Tensions Between Local Groups Threaten Return of Bedouin Residents to Druze Town
The past months have seen an increase in reprisals between armed militias of displaced Bedouin residents and local Druze militiamen in the vicinity of Qarayya in the southern part of the Suweida governorate. The reprisals have included kidnappings, killings and burning of crops.
Before 2011, about 350 Bedouin residents lived in majority-Druze Qarayya, most of them owning homes and land in the Karam Al-Wardeh neighbourhood. However, since 2012 there have been several waves of displacement among the town’s Bedouin residents. Today only one Bedouin family remains.
In 2012, young Bedouin men from Qarayya joined armed opposition factions in the neighbouring Daraa governorate, and the regime security apparatus began pursuing their families. As a result, some of them fled to Daraa. Then in 2018, with the reconciliation agreement in Daraa underway between the regime and rebels, most displaced families from Qarayya returned home and life returned to a sense of normalcy. At the time, only a few Bedouin youth from the town remained within the opposition militias, stationed near the city of Bosra Al-Sham. They became affiliated with the Eighth Brigade of the Fifth Corps, which was backed by Russia and controlled the city.
A battle broke out in Qarayya on March 27, 2020 between the Eighth Brigade, led by Ahmad Al-Odeh, and local Druze factions, against a backdrop of repeated kidnappings in the area between Bosra Al-Sham and Qarayya. Armed Bedouin men within the Eighth Brigade participated in the fighting against their Druze neighbours. Dozens of Druze died in the fighting because of a military imbalance between the two parties. Fearing reprisals from family members of the slain Druze fighters, Bedouin residents fled to the countryside west of Qarayya, on the outskirts of Bosra Al-Sham, and remained there for several days. Some of them later fled to the Daraa governorate while others preferred to set up tents and remain in the countryside west of Qarayya. However, the largest group ended up in the town of Kharba, located in the southwestern part of the Suweida governorate and controlled by Eighth Brigade-affiliated militias.
Kharba, which belongs administratively to Suweida, was majority Christian before opposition militias from Daraa seized it in 2014. Christian residents subsequently fled the town, which remained virtually empty under opposition control. The Eighth Brigade then held control of Kharba from 2018 to 2020. Displaced Bedouin from Qarayya stayed in Kharba for only a short time before they left under a settlement between the residents of Kharba and the Eighth Brigade on May 2, 2020. The original residents of Kharba were then allowed to return. The displaced Bedouin then moved from Kharba to a camp near Khirbat Al-Kawwam within the Qarayya administrative area.

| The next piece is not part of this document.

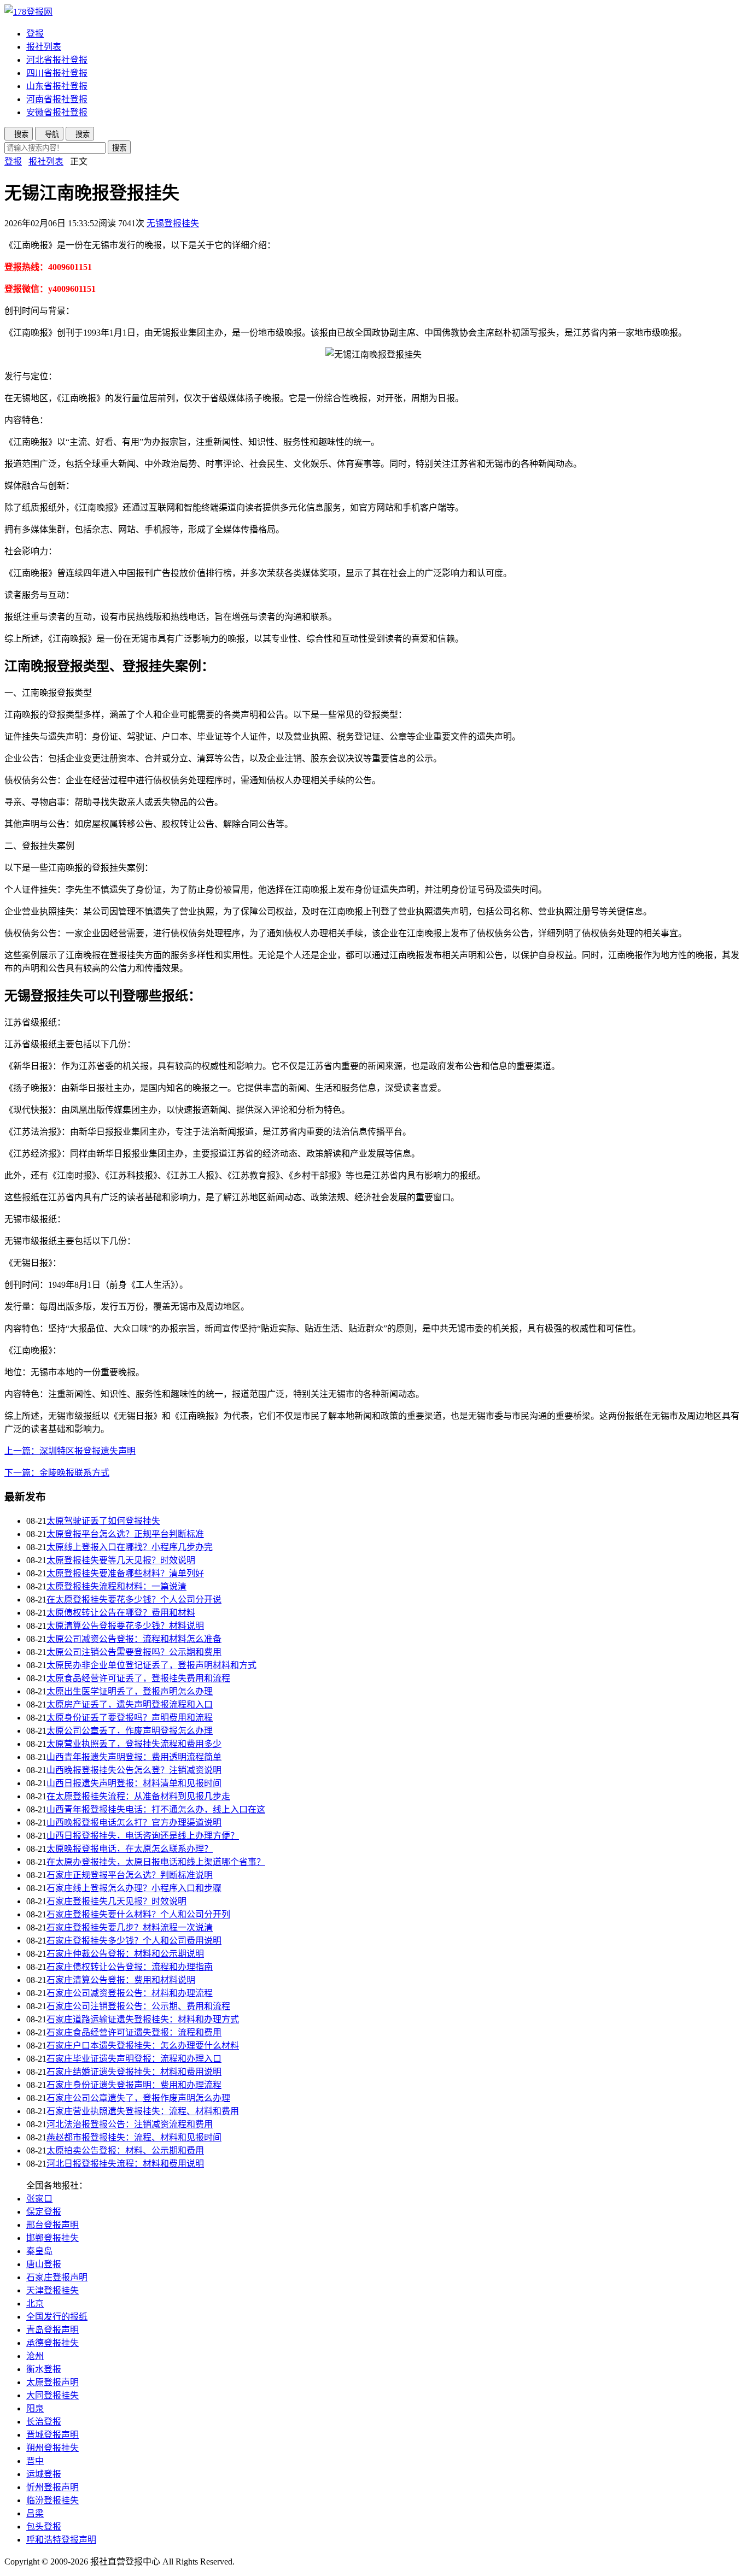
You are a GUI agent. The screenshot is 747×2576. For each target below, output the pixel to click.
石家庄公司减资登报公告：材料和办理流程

About 200 displaced Bedouin residents of Qarayya settled in the camp, which soon came to include displaced Bedouins from other areas, including Suweida’s eastern Badia. Some displaced Bedouin in the camp were recruited to join armed groups, including those that work for the regime’s Fourth Division. Those groups initiated armed clashes with local Qarayya militias, carried out kidnappings and killings against local farmers working their fields west of the town. The skirmishes between those armed groups and Qarayya residents are ongoing and include crop burning, shootings, murder, and kidnapping.
Local leaders from Suweida and Daraa have tried to find solutions for the disputes. The Russian Reconciliation Centre in southern Syria has also intervened, sending a delegation to visit the two sides. Representatives of the townspeople of Qarayya and displaced Bedouin reached a preliminary agreement for the Bedouin to return to their homes in Qarayya, except for two families whose sons were involved in battles in which a number of residents were killed. For unknown reasons, the Russian mediators rejected that condition, insisting instead that the Bedouin residents be allowed to return home with no conditions. Qarayya notables subsequently refused to attend the reconciliation meeting that was scheduled to be held at the Russian Reconciliation Centre in Damascus in April 2021.